TASK ITEM: Word for word, print every entry below.

+++ DATA SECTION +++

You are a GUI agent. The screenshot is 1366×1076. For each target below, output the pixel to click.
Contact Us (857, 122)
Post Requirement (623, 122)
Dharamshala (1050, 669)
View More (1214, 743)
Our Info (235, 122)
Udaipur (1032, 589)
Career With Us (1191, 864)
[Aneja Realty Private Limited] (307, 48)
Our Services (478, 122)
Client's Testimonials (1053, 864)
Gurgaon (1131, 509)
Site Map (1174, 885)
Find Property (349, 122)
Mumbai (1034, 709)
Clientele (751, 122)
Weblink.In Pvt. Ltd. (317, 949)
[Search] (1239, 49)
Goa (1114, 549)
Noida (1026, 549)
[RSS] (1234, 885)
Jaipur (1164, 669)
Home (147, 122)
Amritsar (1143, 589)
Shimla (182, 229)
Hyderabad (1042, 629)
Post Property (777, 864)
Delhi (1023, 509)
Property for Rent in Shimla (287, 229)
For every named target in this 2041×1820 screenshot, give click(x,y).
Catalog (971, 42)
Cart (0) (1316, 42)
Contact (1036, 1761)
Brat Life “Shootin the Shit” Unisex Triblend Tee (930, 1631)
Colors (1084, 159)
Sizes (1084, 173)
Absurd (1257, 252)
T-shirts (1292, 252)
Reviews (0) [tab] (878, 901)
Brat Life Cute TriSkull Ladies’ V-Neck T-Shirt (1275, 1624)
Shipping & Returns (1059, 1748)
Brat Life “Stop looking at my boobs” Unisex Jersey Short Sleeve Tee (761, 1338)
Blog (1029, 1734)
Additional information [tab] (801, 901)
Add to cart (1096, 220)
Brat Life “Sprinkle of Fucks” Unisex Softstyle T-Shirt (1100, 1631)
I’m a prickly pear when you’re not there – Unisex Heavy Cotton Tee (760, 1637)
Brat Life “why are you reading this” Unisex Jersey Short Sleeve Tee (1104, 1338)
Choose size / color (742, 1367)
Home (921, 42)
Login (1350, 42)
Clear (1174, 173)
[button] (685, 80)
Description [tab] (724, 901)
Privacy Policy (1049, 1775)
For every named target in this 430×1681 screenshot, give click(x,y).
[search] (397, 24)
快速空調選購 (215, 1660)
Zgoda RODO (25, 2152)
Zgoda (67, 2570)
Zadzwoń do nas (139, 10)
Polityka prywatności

+++

OUTPUT OF THE TASK:
You are a GUI agent. The screenshot is 1366×1076. For each target below, output the pixel to click.
Contact Us (857, 122)
Post Requirement (623, 122)
Dharamshala (1050, 669)
View More (1214, 743)
Our Info (235, 122)
Udaipur (1032, 589)
Career With Us (1191, 864)
[Aneja Realty Private Limited] (307, 48)
Our Services (478, 122)
Client's Testimonials (1053, 864)
Gurgaon (1131, 509)
Site Map (1174, 885)
Find Property (349, 122)
Mumbai (1034, 709)
Clientele (751, 122)
Weblink.In Pvt. Ltd. (317, 949)
[Search] (1239, 49)
Goa (1114, 549)
Noida (1026, 549)
[RSS] (1234, 885)
Jaipur (1164, 669)
Home (147, 122)
Amritsar (1143, 589)
Shimla (182, 229)
Hyderabad (1042, 629)
Post Property (777, 864)
Delhi (1023, 509)
Property for Rent in Shimla (287, 229)
For every named target in this 2041×1820 screenshot, give click(x,y).
Catalog (971, 42)
Cart (0) (1316, 42)
Contact (1036, 1761)
Brat Life “Shootin the Shit” Unisex Triblend Tee (930, 1631)
Colors (1084, 159)
Sizes (1084, 173)
Absurd (1257, 252)
T-shirts (1292, 252)
Reviews (0) [tab] (878, 901)
Brat Life Cute TriSkull Ladies’ V-Neck T-Shirt (1275, 1624)
Shipping & Returns (1059, 1748)
Brat Life “Stop looking at my boobs” Unisex Jersey Short Sleeve Tee (761, 1338)
Blog (1029, 1734)
Additional information [tab] (801, 901)
Add to cart (1096, 220)
Brat Life “Sprinkle of Fucks” Unisex Softstyle T-Shirt (1100, 1631)
I’m a prickly pear when you’re not there – Unisex Heavy Cotton Tee (760, 1637)
Brat Life “why are you reading this” Unisex Jersey Short Sleeve Tee (1104, 1338)
Choose size / color (742, 1367)
Home (921, 42)
Login (1350, 42)
Clear (1174, 173)
[button] (685, 80)
Description [tab] (724, 901)
Privacy Policy (1049, 1775)
For every named target in this 430×1681 screenshot, give click(x,y).
[search] (397, 24)
快速空調選購 (215, 1660)
Zgoda RODO (25, 2152)
Zgoda (67, 2570)
Zadzwoń do nas (139, 10)
Polityka prywatności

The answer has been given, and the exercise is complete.